#### TASK INPUTS:
++++++++++

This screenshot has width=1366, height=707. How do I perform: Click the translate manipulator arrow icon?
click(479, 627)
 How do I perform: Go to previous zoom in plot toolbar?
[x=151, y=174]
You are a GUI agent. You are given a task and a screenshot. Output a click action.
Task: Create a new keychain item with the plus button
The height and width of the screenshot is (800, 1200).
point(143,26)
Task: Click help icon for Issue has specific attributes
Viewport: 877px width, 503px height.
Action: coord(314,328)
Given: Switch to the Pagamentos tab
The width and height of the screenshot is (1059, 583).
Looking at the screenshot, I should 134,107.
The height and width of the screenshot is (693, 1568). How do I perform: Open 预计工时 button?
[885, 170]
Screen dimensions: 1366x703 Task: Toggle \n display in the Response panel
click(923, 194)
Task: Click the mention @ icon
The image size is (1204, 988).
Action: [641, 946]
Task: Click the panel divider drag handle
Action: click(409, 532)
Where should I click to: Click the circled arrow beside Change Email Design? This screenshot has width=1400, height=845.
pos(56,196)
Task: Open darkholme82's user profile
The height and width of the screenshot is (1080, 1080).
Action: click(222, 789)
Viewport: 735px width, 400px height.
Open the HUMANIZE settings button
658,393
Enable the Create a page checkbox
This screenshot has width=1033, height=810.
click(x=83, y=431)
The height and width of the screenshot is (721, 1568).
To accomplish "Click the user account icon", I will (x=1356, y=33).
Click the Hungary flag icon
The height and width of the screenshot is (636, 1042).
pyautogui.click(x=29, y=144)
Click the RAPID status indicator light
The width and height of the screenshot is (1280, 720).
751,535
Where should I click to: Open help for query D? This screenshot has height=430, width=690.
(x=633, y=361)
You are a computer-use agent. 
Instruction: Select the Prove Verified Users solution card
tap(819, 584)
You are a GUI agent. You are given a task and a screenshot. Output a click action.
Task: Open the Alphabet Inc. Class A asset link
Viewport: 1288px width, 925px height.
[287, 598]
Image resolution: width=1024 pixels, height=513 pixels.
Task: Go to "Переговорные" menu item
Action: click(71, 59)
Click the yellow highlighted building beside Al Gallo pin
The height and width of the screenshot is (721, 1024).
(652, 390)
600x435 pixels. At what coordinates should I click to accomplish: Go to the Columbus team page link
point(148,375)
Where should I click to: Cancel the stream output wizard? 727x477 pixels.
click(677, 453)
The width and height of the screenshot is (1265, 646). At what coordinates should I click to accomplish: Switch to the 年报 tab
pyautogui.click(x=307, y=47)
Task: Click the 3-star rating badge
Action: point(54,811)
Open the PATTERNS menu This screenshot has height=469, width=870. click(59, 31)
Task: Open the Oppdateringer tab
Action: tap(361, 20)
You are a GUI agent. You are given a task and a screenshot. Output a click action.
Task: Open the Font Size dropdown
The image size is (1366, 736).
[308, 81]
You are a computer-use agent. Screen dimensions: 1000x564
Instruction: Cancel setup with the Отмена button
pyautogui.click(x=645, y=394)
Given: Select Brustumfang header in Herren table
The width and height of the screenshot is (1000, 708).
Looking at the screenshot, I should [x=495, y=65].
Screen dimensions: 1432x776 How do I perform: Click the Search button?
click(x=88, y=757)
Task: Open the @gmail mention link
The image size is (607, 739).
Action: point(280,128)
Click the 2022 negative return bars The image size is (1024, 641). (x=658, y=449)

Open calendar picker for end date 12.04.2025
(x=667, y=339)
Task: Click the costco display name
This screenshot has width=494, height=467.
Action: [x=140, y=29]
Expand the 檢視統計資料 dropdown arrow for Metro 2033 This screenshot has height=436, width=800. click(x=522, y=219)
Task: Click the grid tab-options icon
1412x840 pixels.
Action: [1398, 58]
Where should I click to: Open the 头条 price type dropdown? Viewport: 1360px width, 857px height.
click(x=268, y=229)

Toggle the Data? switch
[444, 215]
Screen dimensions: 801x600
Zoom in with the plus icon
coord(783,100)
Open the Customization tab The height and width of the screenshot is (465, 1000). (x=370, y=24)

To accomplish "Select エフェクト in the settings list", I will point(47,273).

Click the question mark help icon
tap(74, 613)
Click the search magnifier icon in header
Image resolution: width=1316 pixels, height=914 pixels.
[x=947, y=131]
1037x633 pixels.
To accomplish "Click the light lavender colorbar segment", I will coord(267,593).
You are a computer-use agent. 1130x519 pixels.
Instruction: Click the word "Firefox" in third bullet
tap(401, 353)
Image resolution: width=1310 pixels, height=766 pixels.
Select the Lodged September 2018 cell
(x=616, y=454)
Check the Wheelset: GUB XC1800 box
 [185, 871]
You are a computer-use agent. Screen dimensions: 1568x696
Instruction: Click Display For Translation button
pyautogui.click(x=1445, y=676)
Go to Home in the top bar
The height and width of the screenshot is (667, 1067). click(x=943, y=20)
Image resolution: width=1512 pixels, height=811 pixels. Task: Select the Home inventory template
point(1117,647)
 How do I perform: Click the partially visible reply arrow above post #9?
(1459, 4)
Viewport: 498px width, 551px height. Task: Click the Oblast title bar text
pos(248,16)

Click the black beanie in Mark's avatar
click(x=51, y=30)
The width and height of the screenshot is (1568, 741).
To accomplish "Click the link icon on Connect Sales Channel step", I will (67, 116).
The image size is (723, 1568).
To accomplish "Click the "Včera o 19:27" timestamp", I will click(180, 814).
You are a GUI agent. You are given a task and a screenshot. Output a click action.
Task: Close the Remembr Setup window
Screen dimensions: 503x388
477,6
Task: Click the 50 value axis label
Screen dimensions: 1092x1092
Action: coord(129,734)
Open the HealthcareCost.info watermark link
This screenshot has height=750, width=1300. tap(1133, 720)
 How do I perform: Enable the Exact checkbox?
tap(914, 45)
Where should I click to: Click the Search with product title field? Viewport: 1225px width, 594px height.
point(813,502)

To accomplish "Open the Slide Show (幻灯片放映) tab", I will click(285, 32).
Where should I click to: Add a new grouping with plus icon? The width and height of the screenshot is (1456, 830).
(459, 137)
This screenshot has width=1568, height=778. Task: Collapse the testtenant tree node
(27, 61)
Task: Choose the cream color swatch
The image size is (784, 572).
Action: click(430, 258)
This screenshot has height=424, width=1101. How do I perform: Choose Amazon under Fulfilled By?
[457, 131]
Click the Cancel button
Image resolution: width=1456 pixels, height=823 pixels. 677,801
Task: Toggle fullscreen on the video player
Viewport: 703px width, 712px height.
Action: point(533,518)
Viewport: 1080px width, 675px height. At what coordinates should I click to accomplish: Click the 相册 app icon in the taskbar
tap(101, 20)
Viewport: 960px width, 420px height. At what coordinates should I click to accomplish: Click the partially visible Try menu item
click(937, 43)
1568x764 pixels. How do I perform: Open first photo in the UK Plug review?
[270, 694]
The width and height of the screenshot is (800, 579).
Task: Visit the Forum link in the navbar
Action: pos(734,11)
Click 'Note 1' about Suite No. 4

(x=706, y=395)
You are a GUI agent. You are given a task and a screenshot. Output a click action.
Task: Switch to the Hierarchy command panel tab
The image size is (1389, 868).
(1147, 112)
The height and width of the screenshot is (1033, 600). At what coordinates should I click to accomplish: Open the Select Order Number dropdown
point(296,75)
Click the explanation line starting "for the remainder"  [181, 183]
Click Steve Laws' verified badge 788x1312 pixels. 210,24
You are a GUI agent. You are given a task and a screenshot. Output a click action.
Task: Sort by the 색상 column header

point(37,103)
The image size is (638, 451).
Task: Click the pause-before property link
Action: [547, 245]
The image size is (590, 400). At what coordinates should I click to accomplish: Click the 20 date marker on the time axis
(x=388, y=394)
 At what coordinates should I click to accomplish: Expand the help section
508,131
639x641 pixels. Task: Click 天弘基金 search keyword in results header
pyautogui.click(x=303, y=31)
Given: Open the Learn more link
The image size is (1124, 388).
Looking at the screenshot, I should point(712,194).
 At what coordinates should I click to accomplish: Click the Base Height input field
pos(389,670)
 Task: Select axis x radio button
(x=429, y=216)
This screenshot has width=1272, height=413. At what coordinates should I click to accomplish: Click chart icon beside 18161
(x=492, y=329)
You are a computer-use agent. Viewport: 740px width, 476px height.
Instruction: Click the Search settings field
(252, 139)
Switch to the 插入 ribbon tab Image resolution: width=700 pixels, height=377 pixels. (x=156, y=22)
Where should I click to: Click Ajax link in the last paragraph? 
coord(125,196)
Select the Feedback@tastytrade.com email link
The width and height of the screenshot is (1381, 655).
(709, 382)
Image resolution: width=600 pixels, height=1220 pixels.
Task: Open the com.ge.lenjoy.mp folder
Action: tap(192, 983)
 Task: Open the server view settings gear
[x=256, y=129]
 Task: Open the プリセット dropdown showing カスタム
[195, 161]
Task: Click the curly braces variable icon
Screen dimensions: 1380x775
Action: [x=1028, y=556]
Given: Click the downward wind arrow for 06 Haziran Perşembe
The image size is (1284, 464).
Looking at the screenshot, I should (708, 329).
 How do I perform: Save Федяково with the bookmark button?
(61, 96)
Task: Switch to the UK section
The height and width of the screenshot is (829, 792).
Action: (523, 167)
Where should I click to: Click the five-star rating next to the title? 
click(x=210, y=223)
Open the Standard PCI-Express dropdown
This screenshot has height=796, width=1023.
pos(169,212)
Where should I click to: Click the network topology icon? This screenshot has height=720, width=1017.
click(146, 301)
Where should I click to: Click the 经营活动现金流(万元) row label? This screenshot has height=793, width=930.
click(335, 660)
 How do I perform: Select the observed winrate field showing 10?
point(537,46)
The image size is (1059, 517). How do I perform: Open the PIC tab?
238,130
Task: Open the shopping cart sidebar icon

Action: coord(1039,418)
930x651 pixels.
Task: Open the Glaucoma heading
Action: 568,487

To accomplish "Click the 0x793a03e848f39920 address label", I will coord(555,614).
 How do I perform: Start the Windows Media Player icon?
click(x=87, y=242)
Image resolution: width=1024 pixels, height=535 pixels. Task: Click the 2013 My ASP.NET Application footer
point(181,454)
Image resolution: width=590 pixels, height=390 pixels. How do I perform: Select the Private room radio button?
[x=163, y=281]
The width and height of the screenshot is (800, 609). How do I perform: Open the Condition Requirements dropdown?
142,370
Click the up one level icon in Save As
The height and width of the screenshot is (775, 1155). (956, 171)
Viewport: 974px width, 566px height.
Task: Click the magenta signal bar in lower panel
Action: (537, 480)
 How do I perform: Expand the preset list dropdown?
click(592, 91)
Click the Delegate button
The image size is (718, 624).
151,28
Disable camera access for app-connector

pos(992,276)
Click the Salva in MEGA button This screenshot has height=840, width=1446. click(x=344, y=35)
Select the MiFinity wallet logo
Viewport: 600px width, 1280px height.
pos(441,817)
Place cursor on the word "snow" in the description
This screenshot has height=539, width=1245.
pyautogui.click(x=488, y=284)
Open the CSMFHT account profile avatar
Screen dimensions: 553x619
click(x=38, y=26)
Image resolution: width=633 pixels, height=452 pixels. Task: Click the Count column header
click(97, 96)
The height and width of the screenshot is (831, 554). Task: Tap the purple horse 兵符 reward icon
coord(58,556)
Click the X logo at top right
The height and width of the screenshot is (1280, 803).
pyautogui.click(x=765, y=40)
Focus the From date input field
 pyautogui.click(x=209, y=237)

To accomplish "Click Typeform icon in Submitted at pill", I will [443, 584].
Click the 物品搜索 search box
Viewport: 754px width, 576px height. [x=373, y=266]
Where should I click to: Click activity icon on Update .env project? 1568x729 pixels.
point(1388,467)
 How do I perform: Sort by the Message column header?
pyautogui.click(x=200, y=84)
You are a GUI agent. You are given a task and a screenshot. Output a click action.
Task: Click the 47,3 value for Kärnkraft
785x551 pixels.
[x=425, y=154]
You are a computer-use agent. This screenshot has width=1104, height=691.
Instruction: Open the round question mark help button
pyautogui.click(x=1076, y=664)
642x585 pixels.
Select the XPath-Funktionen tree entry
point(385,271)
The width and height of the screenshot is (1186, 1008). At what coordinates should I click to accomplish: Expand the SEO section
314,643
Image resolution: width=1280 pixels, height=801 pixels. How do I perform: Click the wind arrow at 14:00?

++++++++++

#### PROBLEM TO SOLVE:
The answer should be a single number: how many lines in the entries contain "mention".

#### SOLUTION:
2